Consigne:
Répondez aux questions suivantes d'après le texte sur la double flexion et les néologismes.
(a) Quel terme de fonction le texte propose-t-il pour les cheminots et les cheminotes ?
(b) De quelles formes abrégées viennent « lecteurice » et « joueureuse » ?
(c) Selon le texte, à quoi la majorité des personnes se consacre-t-elle davantage qu'à la binarité de genre ?

─── Texte fourni ───

Pratiquer la “double flexion”, promouvoir les mots englobants
Il s’agit de signaler de temps à autre, à propos d’un énoncé ou d’un texte évoquant des populations mixtes, les termes féminins et masculins qui désignent ses membres afin de signifier qu’on parle bien des femmes et des hommes.
Un moyen d’éviter la lourdeur de répétition, est l’utilisation de termes de fonction comme le monde agricole pour les agriculteurs et les agricultrices, ou bien la paysannerie, le personnel roulant pour les cheminots et les cheminotes, la présidence pour le président ou la présidente.
Quelques néologismes
Pour les activités nouvelles, aucun problème, comme le montrent les termes slameuse, surfeuse, blogueuse, tweeteuse.
D’autres néologismes sont tentés aujourd’hui : du côté des substantifs, il s’agit d’agglutinations d’un terme masculin et d’une désinence féminine résultats d’abréviations d’où le point ou le tiret a disparu : “lecteurice, joueureuse”, venus de lecteur·rice et joueur·euse. Il est peu probable que ces néologismes soient utilisés, au delà de petits cercles. Pour les pronoms, (remplacement de elles et ils ou celles et ceux)·des formes plus ramassées “iels”, “ielles”, “illes”, “elils”, “ilelles”, ou “ciels”, “cielles”, “ceusses”, “celleux”, “ceules”, apparaissent satisfaisantes pour les personnes qui ne peuvent ou qui refusent de s’inscrire dans la binarité de genre. Pour l’instant, cette binarité ne préoccupe pas la majorité des personnes qui se mobilisent davantage sur la recherche de l’égalité. Rien ne laisse envisager le consensus prochain autour de l’abandon massif des substantifs et pronoms en usage actuellement au profit de ces néologismes. Néanmoins essayer de les employer, permet de s’interroger sur la relation genre/sexe dans notre langue.

─── Données enregistrées ───

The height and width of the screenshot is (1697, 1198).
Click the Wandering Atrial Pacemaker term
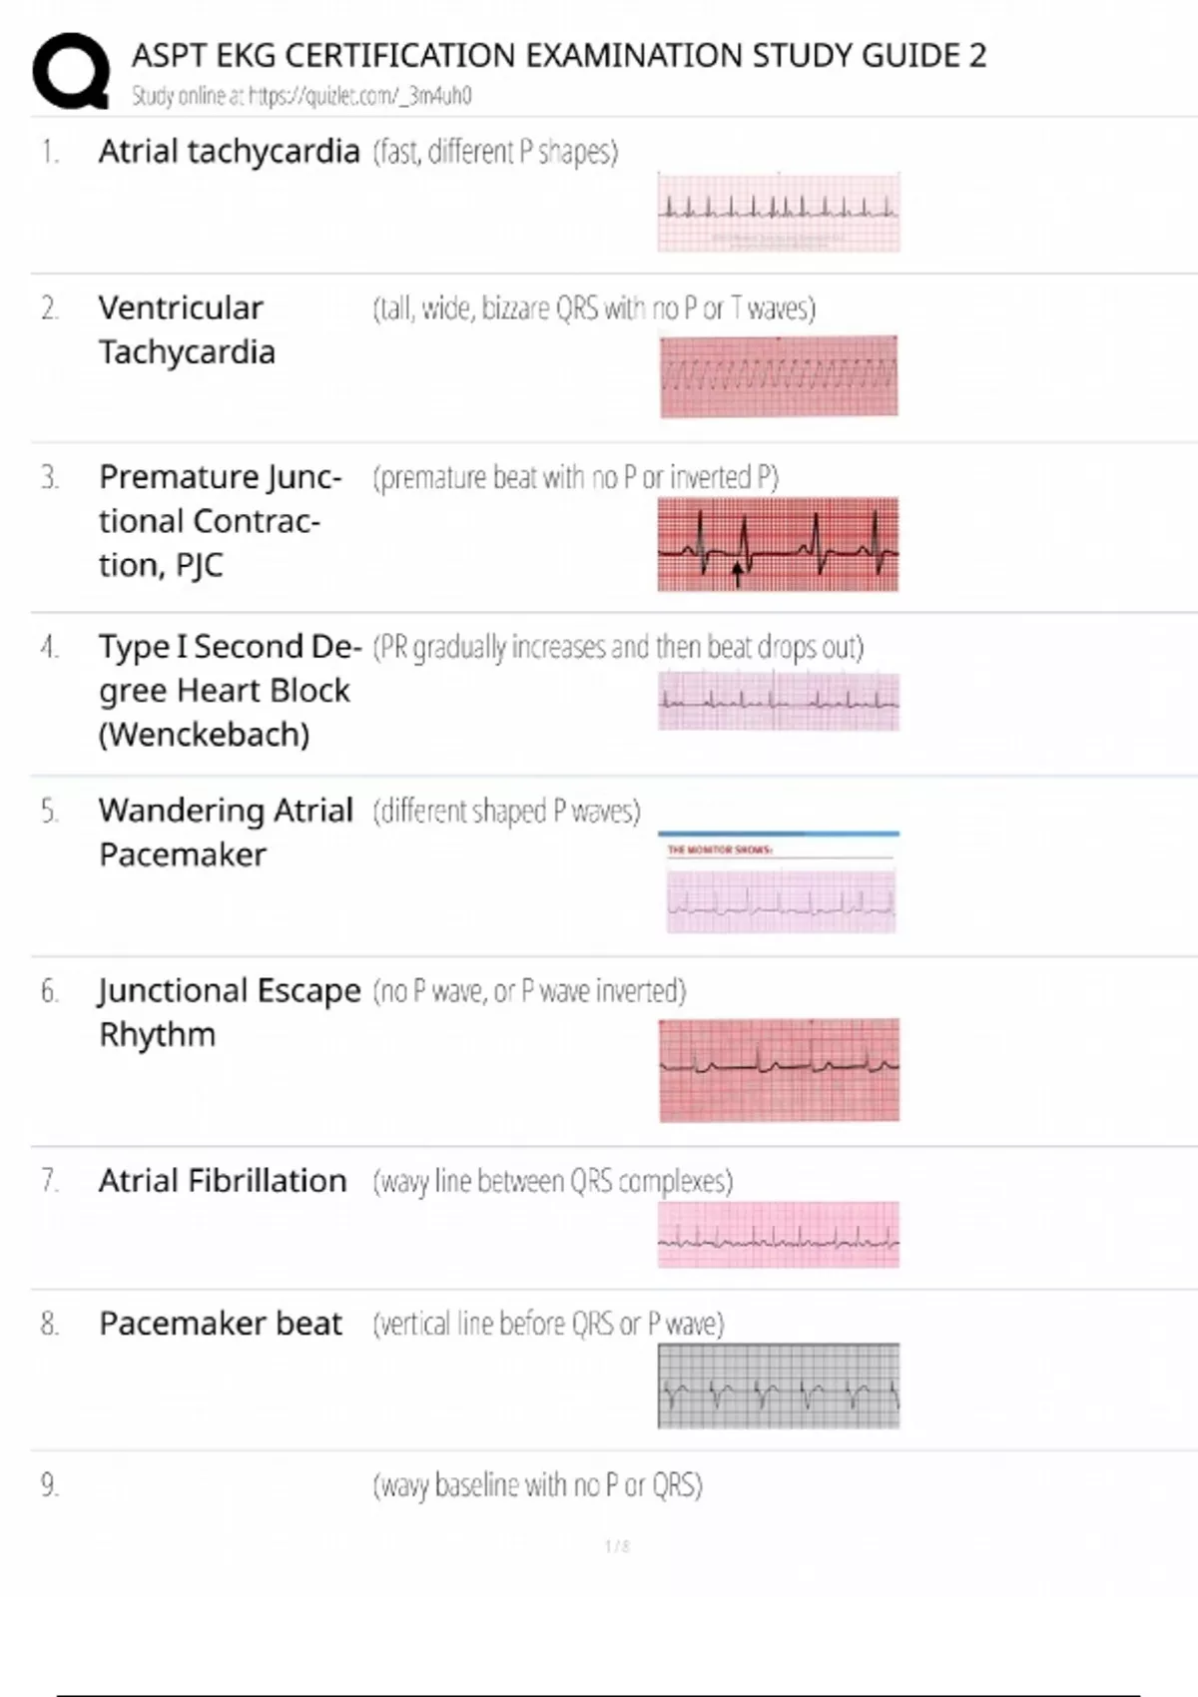[226, 832]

───

Corrigé:
(a) Le texte propose le terme « le personnel roulant ».
(b) Elles viennent de « lecteur·rice » et de « joueur·euse ».
(c) La majorité des personnes se mobilise davantage sur la recherche de l'égalité.